_Work task:_ Once the line holding "Task: Click the EURUSD,H4 chart title text" is found, output it and all remaining lines of the data exactly, with every picture left out.

·····

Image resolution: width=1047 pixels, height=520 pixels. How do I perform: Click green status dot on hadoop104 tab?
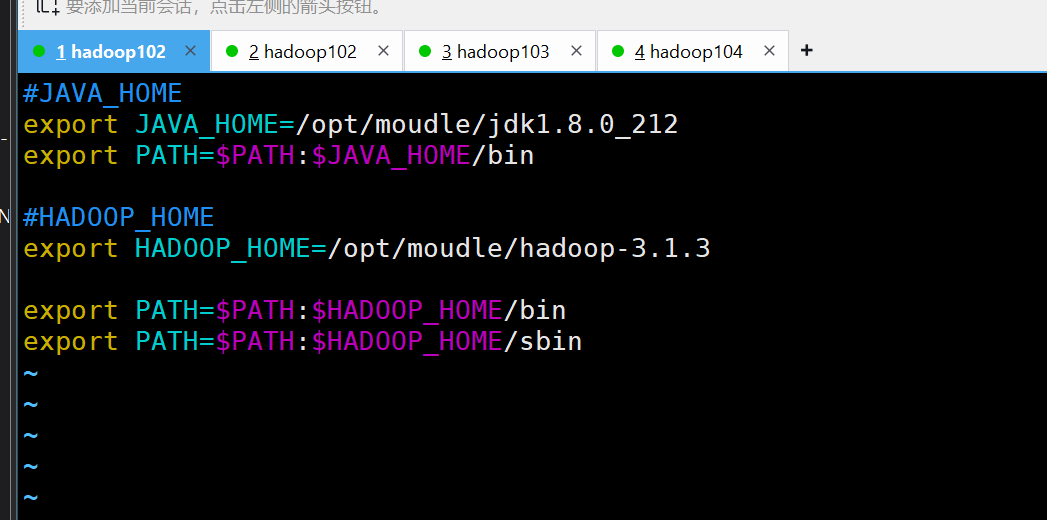pyautogui.click(x=618, y=51)
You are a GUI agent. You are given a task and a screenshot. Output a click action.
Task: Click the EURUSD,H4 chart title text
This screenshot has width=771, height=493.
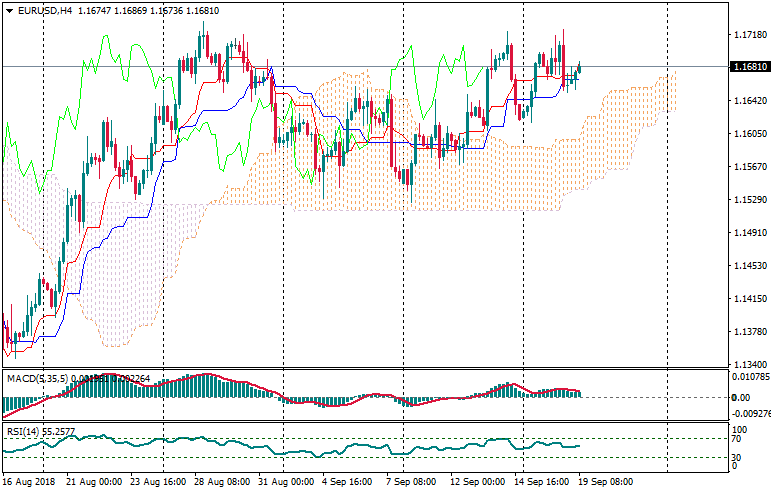tap(44, 10)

·····

_Response:_
Task: Click the EURUSD,H4 chart title text
This screenshot has width=771, height=493.
tap(44, 10)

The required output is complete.